> Übungstext
===============
Natürlich weiß ich, dass der Mensch kein Wesen ist, dass sich aus eigenen Willen und Möglichkeiten heraus selbst erschafft. Jeder Einzelne ist von Geburt an eingebunden in vielfältige soziale und naturhafte Zusammenhänge. Man könnte zu recht von unserer „sozialen Natur“ sprechen, die uns prägt, ausstattet und uns Möglichkeiten eröffnet und Grenzen setzt. Pure Natur gibts beim Menschen nicht, alles ist sozial vermittelt. Das heißt aber noch lange nicht, dass der Einzelnen darum alle Verantwortung auf das „Soziale“, auf die Gesellschaft, auf die Umstände, auf die schlechten Startbedingungen abschieben darf. Betrachtet man den Menschen als ein zur Freiheit und Selbstverantwortung bestimmtes soziales Wesen, so ist jeder zu aller erst für sich selbst verantwortlich, und zwar in jeder Hinsicht. Was mich selber als Individuum innerhalb einer Gemeinschaft angeht, so muss ich stets zuerst fragen, was ich selber tun kann, um meine Lage zu verbessern und um meine Ziele zu erreichen im Kontext der Gemeinschaft, ehe ich die umgekehrte Frage stelle, was denn die Gemeinschaft, die „Gesellschaft und Politik“, für mich tun können. Ich erkenne auch an, dass beide Fragerichtungen wohl entgegen gesetzt, aber nicht gegensätzlich, i.e. widersprüchlich sind; sie ergänzen einander in der dargestellten Reihenfolge.

Zuerst aber sollte es in Bildung und Erziehung darauf ankommen, jeden Einzelnen und jede Einzelne zu ermutigen, zu unterstützen und zu ermahnen, für sich selber Verantwortung zu übernehmen, also kurz: sein / ihr Leben in die eigenen Hände zu nehmen. Selbstbewusstsein und Mut sind dafür die wichtigsten Tugenden, die gilt es zu fördern. Nur wer immer darauf wartet, dass andere ihm helfen, dass andere für ihn denken und entscheiden, dass sich andere schon um ihn kümmern werden, dass ihm „der Staat“ oder „die Gesellschaft“ schon seinen rechten Platz zuweisen würden, dass eben auch „die Schule“ für die eigene Bildung und „die Ärzte“ für die eigene Gesundheit verantwortlich sind, nur ein solcher Mensch braucht lebenslang paternalistische Begleitung und Führung. Unser Sozialstaat hat bisweilen solche paternalistische Bestrebungen. Sie widersprechen jeglicher Freiheit, gerade auch der Freiheit zur Ungleichheit, zur Verschiedenheit, zur „Diversität“. Nur derjenige ist zu bedauern, der meint, nichts für sich selber tun zu müssen und alles von anderen erwarten zu sollen. Dass es Hilfe und Unterstützung geben sollte für die, die danach suchen, ist auch klar, aber nur die Hilfe zum Selbergehen, den Anschub also. Wie dann jeder lebt, ob auf der Couch vorm Computer oder TV oder draußen auf dem Mountainbike, das ist schlicht eines jeden private Entscheidung (Jaja, ich lese und höre schon: „Gesundheitsaufklärung ist nur von der Mittelschicht für die Mittelschicht.“ Man muss die Info-Häppchen also hübsch kindgerecht verpacken für den sozialen HonK sprich Trottel. Welche Anmaßung und Bevormundung!) Und jeder wird natürlich auch die Konsequenzen für sein eigenes Verhalten bzw. für seine eigene Bequemlichkeit zu tragen haben.
===============
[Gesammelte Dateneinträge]
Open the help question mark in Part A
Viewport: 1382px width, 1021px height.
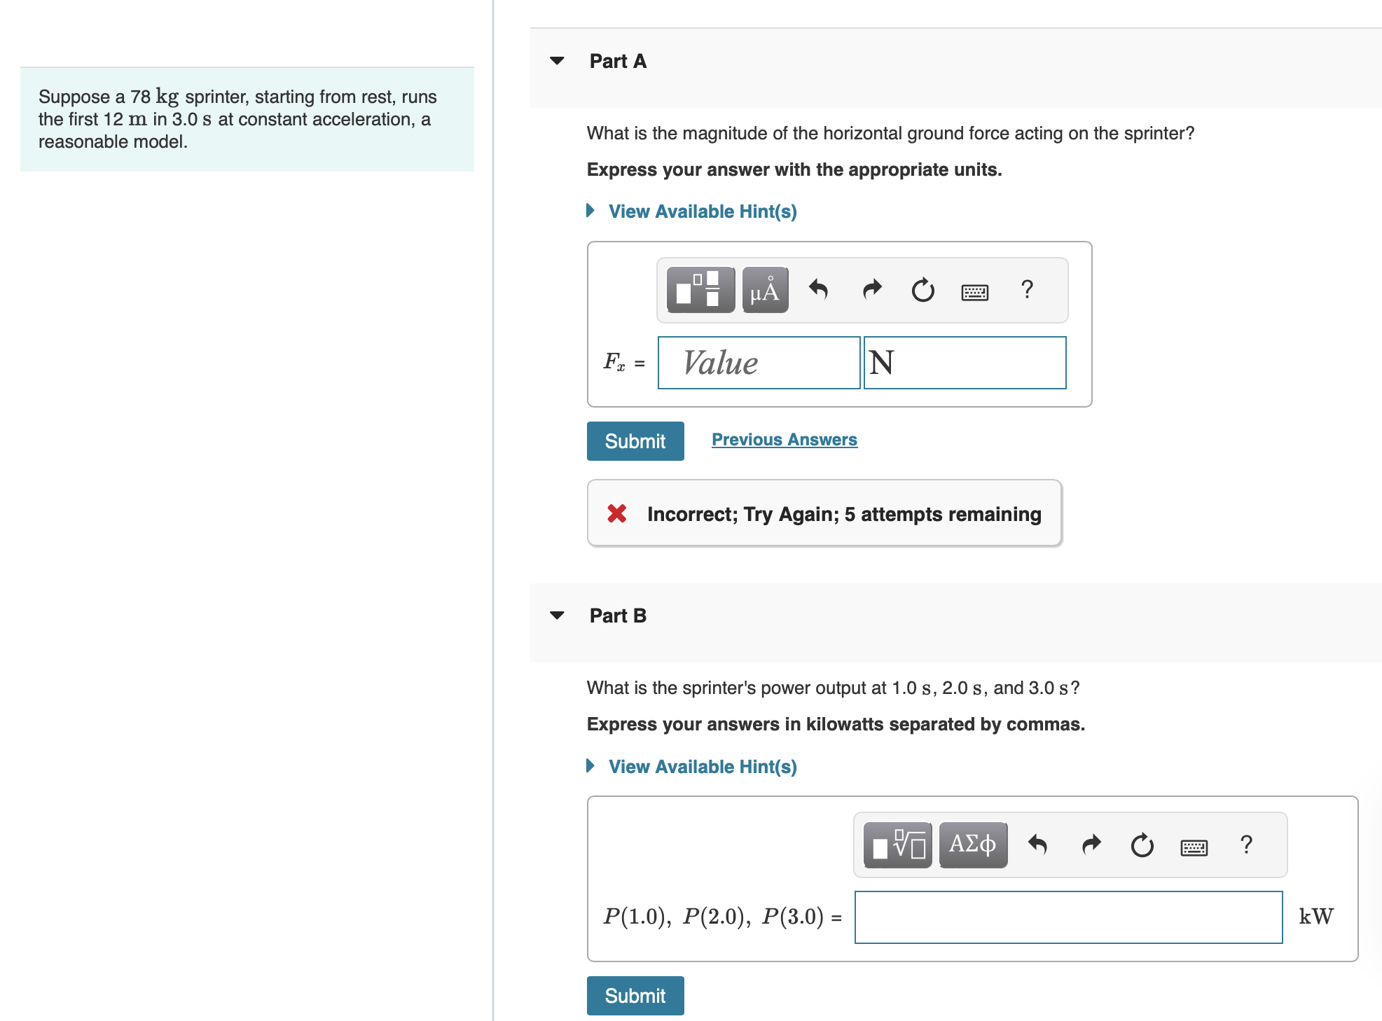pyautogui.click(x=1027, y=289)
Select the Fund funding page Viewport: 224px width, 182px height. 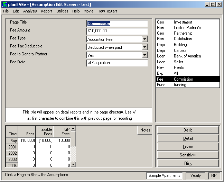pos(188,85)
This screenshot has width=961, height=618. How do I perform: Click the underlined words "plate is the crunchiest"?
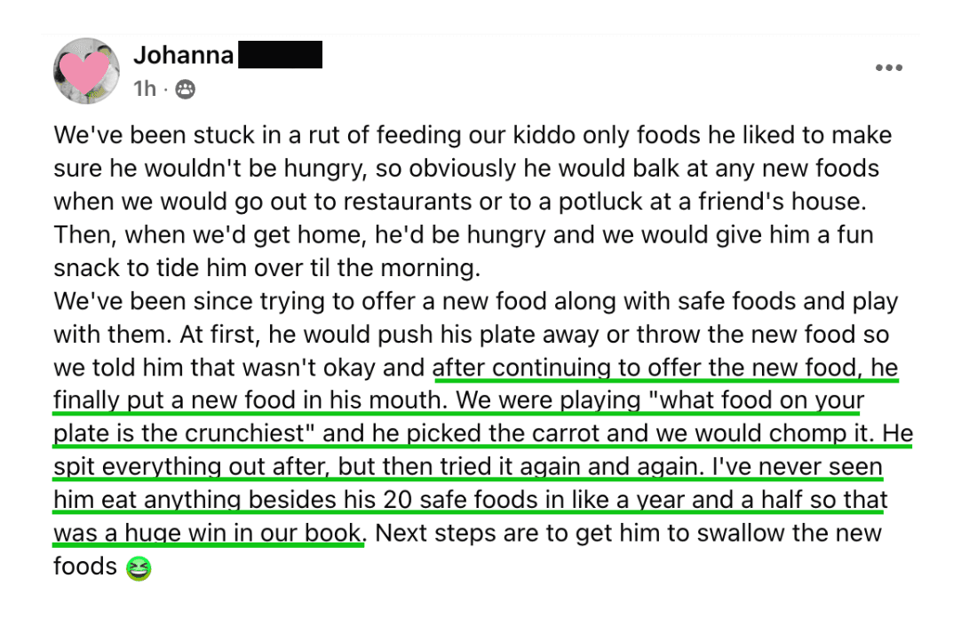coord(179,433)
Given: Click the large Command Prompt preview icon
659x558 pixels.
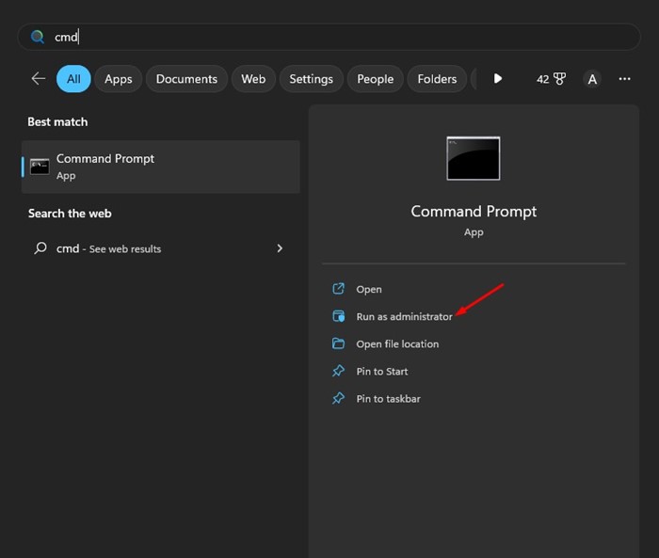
===============
> Arbeitsauftrag
Führe den Text über Eigenverantwortung im Anschluss an seinen letzten Satz weiter.

> Gelöste Aufgabe
Don Alphonso bringt es in seinem Wochenend-Blog schön auf den Punkt:

„Jeder kann arm bleiben.
Jeder kann ärmer werden.
Aber nicht jeder kann reich werden.

So isses. Die Frage ist nur, ob es ein veränderbarer Skandal ist, oder eine Gegebenheit, die so alt ist wie die Menschheit. Dass auch der Reichtum sozial verpflichtet, steht dabei außer Frage.

 

UPDATE 03.06.2013

Gestern erschien in der FAS ein längerer Artikel zum Thema Chancengerechtigkeit „Die neue Klassengesellschaft„. Die Tendenz des Artikels entspricht heute bekannten Positionen und ist ein recht diffuser Mix aus dünnen Daten und einseitigen Interpretationen, – für mich kein Beispiel von „Qualitätsjournalismus“. Man lese und bilde sich sein eigenes Urteil.